Students wait in line at Saxby's to order coffee on Tuesday, Nov. 4, 2014. Saxby's is one of the many places on and around campus to get coffee. (Trevor Moorel/B&W photo)

Lehigh ranks no. 3 most caffeinated campus


A recent article from Business Insider listed Lehigh as one of the 14 most caffeinated college campuses in the nation according to GrubHub orders. The campus came in at No. 3 on the list and Lehigh students’ actions seem to comply with this ranking.

The article stated that 8 percent of online GrubHub orders coming from Lehigh students contain coffee, espresso or energy drinks.

With a population of approximately 4,600 undergraduate students, Lehigh provides students with several different options for coffee. On campus alone, there are six places for students to get coffee: Baker’s Junction in the Upper Court, Johnny’s Bagels in Campus Square, Starbucks in the bookstore, Lucy’s Café in Linderman Library, Common Grounds in Rauch Business Center and the Fud Truk. Off campus sites, such as Deja Brew Café, Dunkin Donuts and Saxbys Coffee, are also popular spots for students to get coffee.

However, coffee at Lehigh is viewed as a study mechanism more than an enjoyable drink. There is a strong correlation between the number of students buying coffee and the 4 p.m. midterm exam schedule.

“I don’t really like the taste of coffee,” said Laura Courtney, ’17, a member of the women’s soccer team. “I usually only drink it during exam weeks because I stay up late studying and then I am tired the next morning and I need it to wake me up so I can study the next day.”

Employees at the cafes on campus, such as Baker’s Junction worker Dorris Lassin, can also tell when it is exam season at Lehigh.

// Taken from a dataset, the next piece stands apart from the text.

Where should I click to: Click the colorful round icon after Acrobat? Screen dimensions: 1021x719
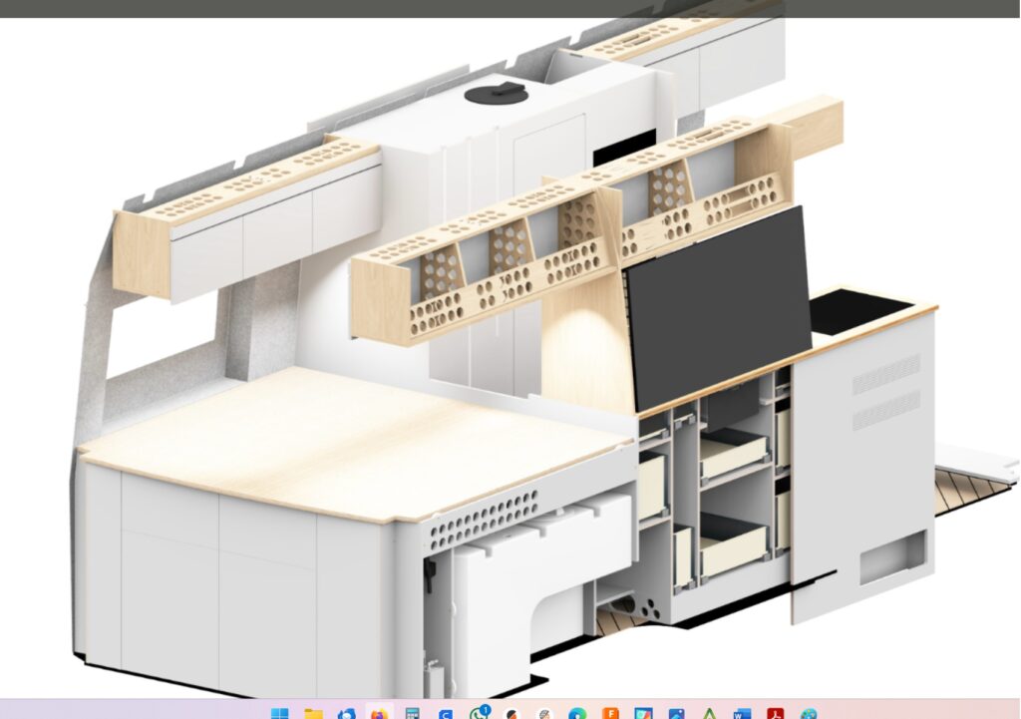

“I recognize the students who regularly come for coffee every morning,” Lassin said. “But I can tell when it is exam week because I see lots of new faces. It is always a busier work week for me because there are more students stopping to buy coffee.”

For some students, coffee was never considered a necessity before they came to Lehigh. However, since attending Lehigh, their coffee habits have drastically changed.

“I never drank coffee in high school because I didn’t like the taste very much and I easily was getting eight hours of sleep at night,” Brianna Heikkinen, ’16 , said. “In college I get about five to six hours of sleep each night, and I feel like I need the caffeine to wake me up for the day. I also really enjoy the flavor now.”

The Lehigh environment is geared mostly toward consuming caffeine through coffee products. However, there are some students who prefer their caffeine in alternate forms.

“I do enjoy my coffee but sometimes I’ll just eat straight coffee beans,” graduate student Alex Zoot said. “I did that the other day to get through my meeting.”

Another coffee alternate for students is soda.

“I really dislike the taste of coffee,” Danny Gonzalez, ’17, said. “Though I started drinking soda my freshman year to help me stay awake during exams, and now I can’t study for a test without it.”

Whether it is coffee, tea, soda or any other type of caffeinated drink, caffeine helps these Lehigh students stay awake during academically stressful weeks. No matter the reason, the Lehigh campus and surrounding area provide easy access to coffee for students.